_GIVEN PROBLEM_:
Please copy out the records below word for word, leaving out the pictures.

_EXERCISE INPUTS_:
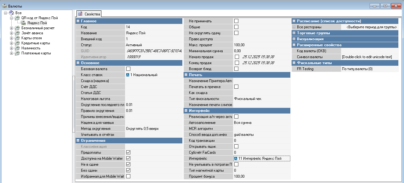The width and height of the screenshot is (404, 183).
Task: Click the folder icon beside Кредитные карты
Action: [17, 43]
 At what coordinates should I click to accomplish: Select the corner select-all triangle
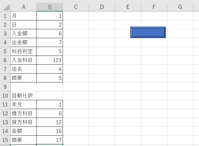coord(5,7)
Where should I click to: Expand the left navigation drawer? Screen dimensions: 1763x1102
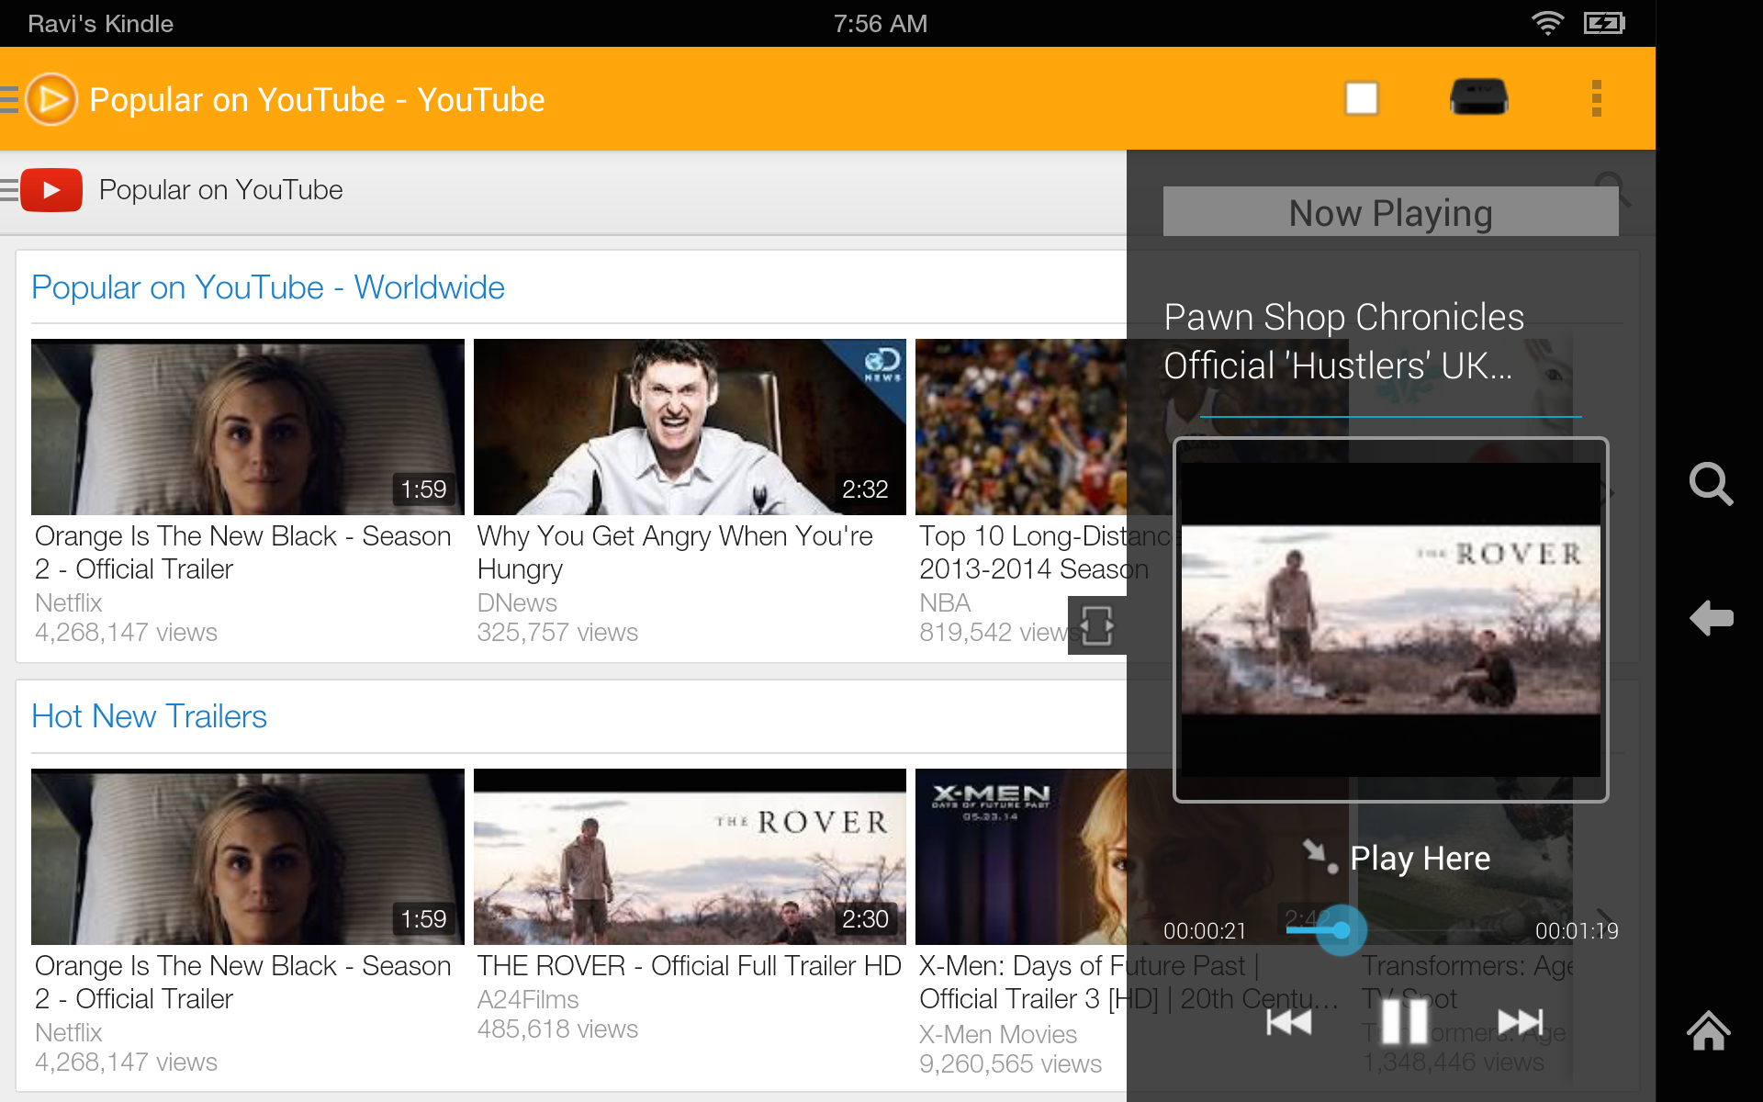tap(9, 98)
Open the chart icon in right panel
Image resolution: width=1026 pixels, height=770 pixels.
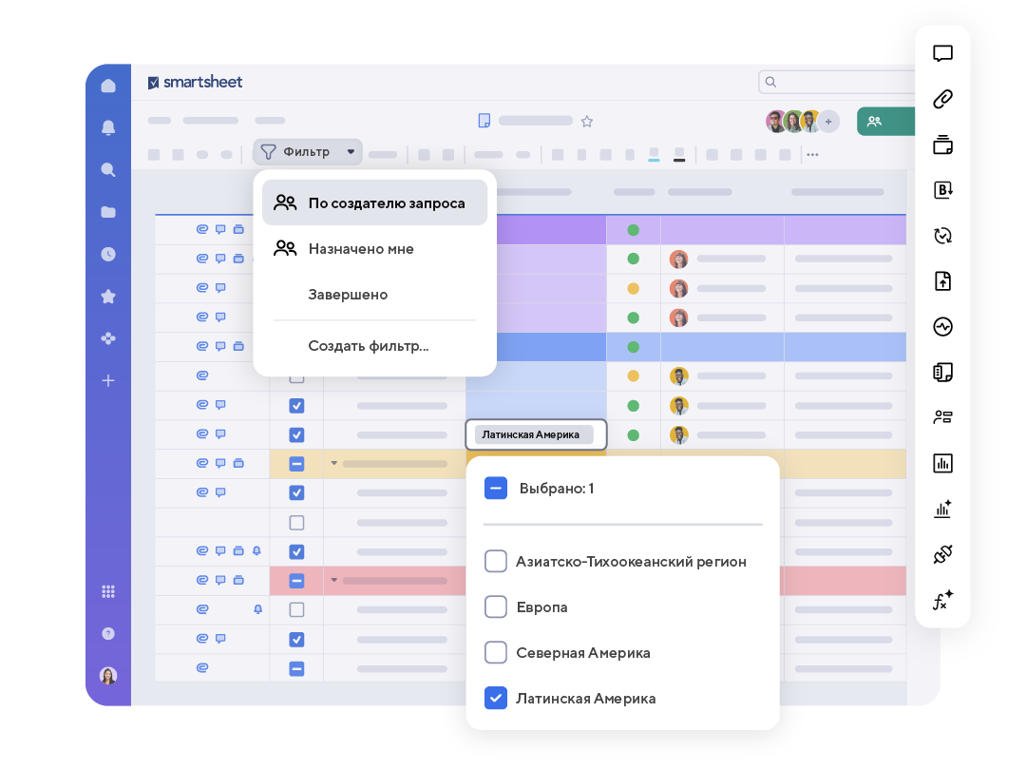click(x=942, y=464)
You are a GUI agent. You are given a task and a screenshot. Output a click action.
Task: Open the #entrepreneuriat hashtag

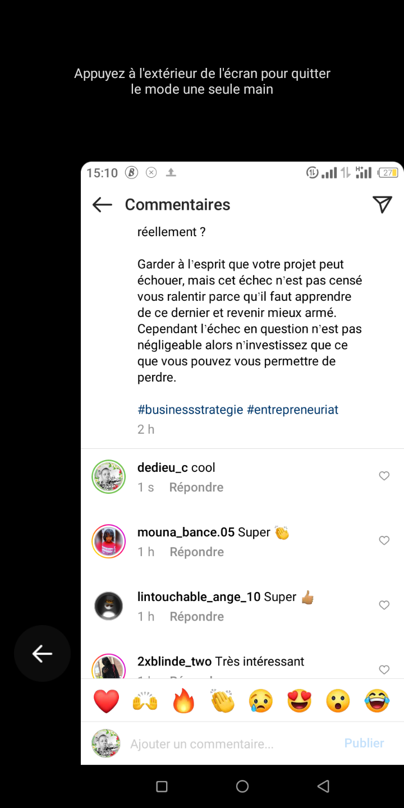(x=292, y=410)
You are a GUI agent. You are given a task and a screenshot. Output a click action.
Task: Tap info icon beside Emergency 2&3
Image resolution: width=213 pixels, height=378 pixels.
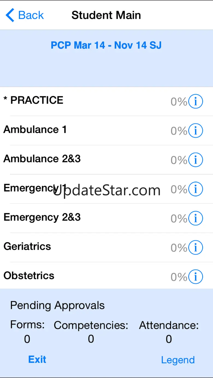tap(196, 218)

_COMPLETE ANSWER_:
The width and height of the screenshot is (404, 183).
Task: Click the folder icon beside Кредитные карты
Action: [17, 43]
 At what coordinates should I click to accomplish: Select the corner select-all triangle
coord(5,7)
Where should I click to: Expand the left navigation drawer? Screen dimensions: 1763x1102
tap(9, 98)
Open the chart icon in right panel
Image resolution: width=1026 pixels, height=770 pixels.
click(x=942, y=464)
You are a GUI agent. You are given a task and a screenshot. Output a click action.
Task: Open the #entrepreneuriat hashtag

(x=292, y=410)
You are a GUI agent. You are given a task and a screenshot. Output a click action.
Task: Tap info icon beside Emergency 2&3
Image resolution: width=213 pixels, height=378 pixels.
tap(196, 218)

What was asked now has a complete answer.